Download or read book The Oxford Handbook of the Study of Religion written by Michael Stausberg and published by Oxford University Press. This book was released on 2016 with total page 881 pages. Available in PDF, EPUB and Kindle. Book excerpt: The Oxford Handbook of the Study of Religions provides a comprehensive overview of the academic study of religions. Written by an international team of leading scholars, its fifty-one chapters are divided thematically into seven sections. The first section addresses five major conceptualaspects of research on religion. Part two surveys eleven main frameworks of analysis, interpretation, and explanation of religion. Reflecting recent turns in the humanities and social sciences, part three considers eight forms of the expression of religion.
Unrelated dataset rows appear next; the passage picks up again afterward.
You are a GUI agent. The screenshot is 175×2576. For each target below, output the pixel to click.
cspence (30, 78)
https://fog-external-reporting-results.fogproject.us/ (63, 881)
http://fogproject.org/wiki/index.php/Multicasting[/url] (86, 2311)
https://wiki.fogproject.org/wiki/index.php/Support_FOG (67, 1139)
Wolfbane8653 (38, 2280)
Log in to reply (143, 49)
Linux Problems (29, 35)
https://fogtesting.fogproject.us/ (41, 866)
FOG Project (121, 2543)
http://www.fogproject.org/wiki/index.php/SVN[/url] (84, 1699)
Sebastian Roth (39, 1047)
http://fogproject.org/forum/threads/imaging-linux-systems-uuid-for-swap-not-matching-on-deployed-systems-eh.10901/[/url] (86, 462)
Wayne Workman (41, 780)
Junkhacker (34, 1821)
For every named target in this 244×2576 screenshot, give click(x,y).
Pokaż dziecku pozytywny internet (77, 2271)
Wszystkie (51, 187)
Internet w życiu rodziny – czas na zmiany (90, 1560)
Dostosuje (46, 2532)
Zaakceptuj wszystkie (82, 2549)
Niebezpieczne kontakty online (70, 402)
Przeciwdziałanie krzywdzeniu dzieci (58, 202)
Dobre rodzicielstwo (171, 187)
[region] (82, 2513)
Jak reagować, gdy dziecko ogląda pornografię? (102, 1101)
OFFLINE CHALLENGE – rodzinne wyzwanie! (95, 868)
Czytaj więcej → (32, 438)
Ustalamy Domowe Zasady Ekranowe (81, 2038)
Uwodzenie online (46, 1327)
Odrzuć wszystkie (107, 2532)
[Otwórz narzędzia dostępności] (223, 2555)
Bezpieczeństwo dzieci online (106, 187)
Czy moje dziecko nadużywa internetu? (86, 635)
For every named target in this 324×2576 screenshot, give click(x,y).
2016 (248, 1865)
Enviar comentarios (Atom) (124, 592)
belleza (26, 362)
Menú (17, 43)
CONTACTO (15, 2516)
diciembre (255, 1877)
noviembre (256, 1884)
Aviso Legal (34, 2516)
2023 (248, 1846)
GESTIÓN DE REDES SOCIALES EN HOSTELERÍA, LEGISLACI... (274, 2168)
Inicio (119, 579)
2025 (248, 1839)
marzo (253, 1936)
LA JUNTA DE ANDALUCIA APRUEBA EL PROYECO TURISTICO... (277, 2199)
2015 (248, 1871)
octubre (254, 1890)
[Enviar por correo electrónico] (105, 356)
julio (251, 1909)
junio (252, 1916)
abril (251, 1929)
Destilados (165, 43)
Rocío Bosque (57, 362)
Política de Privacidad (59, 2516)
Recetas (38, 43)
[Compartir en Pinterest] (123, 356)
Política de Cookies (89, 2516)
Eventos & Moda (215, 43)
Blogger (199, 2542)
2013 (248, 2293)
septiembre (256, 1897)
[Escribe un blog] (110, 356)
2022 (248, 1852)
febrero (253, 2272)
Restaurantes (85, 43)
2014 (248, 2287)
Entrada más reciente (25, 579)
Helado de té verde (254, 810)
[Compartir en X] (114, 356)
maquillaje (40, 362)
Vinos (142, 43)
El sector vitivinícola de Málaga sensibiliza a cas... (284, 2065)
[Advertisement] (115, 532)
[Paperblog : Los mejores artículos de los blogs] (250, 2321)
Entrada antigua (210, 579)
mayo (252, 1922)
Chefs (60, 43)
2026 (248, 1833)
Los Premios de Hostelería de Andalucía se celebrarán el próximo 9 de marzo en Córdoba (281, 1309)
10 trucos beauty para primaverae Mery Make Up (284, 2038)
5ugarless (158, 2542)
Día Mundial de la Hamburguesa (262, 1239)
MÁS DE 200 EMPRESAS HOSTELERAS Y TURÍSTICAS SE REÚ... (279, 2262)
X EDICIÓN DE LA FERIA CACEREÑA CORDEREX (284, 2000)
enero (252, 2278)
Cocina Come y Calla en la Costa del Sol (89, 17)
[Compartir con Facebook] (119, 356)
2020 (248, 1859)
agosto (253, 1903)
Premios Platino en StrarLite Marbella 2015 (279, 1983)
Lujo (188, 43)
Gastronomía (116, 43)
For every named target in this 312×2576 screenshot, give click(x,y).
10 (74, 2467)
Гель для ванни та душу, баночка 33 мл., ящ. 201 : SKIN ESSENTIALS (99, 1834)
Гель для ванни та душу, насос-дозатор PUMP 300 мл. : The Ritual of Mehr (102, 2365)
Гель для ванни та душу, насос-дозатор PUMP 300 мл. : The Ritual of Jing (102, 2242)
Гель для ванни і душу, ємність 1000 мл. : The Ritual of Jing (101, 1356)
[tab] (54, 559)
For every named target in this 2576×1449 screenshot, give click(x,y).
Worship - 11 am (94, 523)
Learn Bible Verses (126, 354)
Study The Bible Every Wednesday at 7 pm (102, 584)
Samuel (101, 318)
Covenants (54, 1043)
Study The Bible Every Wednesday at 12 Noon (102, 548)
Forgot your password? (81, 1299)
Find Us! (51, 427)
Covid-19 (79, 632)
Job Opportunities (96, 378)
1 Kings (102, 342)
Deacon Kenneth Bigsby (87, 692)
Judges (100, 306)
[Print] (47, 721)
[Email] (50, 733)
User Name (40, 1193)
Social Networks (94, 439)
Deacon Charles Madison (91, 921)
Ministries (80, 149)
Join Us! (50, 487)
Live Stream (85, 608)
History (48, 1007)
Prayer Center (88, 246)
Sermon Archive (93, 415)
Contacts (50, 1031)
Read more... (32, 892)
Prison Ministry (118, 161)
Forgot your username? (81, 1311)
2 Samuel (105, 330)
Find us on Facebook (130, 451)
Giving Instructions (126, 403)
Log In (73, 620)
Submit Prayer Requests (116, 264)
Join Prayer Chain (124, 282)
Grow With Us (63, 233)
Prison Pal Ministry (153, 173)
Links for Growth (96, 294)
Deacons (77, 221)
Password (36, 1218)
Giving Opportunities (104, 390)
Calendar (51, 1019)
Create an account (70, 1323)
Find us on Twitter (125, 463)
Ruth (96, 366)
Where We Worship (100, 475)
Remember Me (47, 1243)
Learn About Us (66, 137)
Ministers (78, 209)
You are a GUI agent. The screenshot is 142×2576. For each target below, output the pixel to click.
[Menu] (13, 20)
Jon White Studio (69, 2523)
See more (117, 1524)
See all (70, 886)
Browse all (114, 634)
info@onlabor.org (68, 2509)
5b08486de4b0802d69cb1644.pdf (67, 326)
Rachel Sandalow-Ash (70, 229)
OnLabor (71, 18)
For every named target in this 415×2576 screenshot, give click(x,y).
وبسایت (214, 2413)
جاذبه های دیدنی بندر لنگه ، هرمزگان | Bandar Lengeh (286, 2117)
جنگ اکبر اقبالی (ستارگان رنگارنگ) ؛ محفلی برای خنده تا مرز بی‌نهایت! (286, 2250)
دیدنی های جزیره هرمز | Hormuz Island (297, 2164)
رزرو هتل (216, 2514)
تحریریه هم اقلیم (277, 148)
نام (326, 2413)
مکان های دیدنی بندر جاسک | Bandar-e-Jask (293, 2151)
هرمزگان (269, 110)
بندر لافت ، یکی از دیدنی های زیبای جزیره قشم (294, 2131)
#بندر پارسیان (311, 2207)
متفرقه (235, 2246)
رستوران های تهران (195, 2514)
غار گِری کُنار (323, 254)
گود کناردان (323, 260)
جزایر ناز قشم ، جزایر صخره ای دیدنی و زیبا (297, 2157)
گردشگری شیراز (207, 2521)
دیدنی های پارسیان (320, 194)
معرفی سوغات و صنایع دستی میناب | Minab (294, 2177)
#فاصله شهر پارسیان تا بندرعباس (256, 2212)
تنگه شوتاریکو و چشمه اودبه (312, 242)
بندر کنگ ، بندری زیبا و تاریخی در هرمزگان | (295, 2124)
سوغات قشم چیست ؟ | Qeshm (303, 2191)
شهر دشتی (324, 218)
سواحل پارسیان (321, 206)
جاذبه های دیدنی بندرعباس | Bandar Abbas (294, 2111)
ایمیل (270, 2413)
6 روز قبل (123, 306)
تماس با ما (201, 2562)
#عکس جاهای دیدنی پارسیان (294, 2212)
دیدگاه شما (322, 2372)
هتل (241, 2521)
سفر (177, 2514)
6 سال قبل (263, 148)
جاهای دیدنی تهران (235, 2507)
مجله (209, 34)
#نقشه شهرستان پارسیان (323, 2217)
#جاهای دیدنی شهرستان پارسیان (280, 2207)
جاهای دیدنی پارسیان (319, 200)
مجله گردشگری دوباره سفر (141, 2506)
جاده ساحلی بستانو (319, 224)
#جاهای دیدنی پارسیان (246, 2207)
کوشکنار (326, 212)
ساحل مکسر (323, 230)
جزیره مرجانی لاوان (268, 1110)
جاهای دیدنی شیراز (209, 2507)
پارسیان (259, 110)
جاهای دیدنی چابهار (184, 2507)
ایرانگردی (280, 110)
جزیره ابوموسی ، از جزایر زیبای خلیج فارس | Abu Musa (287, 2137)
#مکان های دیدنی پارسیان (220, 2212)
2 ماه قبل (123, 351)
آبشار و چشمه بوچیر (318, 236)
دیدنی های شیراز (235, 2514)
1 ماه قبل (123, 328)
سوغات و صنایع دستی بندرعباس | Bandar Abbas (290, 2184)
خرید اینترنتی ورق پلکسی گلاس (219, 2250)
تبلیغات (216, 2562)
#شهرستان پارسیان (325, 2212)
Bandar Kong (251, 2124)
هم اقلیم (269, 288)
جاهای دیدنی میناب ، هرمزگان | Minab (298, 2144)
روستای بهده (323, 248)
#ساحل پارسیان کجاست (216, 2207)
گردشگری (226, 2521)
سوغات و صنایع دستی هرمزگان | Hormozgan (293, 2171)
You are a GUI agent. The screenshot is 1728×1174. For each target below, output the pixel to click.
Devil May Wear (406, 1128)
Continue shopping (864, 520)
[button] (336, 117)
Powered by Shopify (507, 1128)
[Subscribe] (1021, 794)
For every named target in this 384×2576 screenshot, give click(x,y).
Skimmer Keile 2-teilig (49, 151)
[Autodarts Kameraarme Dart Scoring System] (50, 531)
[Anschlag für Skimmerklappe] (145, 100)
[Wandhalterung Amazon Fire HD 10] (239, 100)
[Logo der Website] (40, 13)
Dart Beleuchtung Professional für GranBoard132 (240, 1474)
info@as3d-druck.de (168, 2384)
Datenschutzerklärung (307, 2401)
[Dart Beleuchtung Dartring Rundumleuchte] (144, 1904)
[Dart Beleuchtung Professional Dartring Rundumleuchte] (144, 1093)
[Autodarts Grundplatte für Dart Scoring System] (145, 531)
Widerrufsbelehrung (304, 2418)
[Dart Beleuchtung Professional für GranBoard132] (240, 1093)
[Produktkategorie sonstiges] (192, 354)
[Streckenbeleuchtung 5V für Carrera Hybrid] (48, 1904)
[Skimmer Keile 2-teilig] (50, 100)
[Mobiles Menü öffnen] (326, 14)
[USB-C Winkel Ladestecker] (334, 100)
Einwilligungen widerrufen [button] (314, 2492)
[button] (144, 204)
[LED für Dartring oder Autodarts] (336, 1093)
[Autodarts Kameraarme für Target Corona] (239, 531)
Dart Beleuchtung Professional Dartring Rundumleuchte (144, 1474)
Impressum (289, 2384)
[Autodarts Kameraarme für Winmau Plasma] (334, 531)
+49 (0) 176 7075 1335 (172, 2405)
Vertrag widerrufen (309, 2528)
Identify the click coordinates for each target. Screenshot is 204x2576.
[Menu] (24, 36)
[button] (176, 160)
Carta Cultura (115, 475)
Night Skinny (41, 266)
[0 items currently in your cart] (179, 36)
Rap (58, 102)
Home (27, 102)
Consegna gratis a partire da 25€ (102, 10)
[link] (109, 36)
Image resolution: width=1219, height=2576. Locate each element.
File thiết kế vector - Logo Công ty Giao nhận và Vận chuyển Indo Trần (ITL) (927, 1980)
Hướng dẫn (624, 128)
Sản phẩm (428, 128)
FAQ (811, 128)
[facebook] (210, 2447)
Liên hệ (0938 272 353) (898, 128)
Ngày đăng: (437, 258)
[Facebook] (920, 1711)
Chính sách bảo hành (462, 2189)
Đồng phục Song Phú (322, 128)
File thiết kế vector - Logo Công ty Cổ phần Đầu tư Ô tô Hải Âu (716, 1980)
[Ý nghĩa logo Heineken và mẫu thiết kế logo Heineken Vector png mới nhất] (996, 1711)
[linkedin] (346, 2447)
Part four provides a discussion of theways societies and religions, or religious organizations, are shaped by different forms of allocation of resources (i.e., economy). Other chapters in this section consider law, the media, nature, medicine, politics, science, sports, and tourism. Part five reviews important developments,distinctions, and arguments for each of the selected topics.The study of religion addresses religion as a historical phenomenon and part six looks at seven historical processes. Religion is studied in various ways by many disciplines, and this Handbook shows that the study of religion is an academic discipline in its own right. The disciplinary profile ofthis volume is reflected in part seven, which considers the history of the discipline and its relevance. Each chapter in the Handbook references at least two different religions to provide fresh and innovative perspectives on key issues in the field. This authoritative collection will advance thestate of the discipline and is an invaluable reference for students and scholars.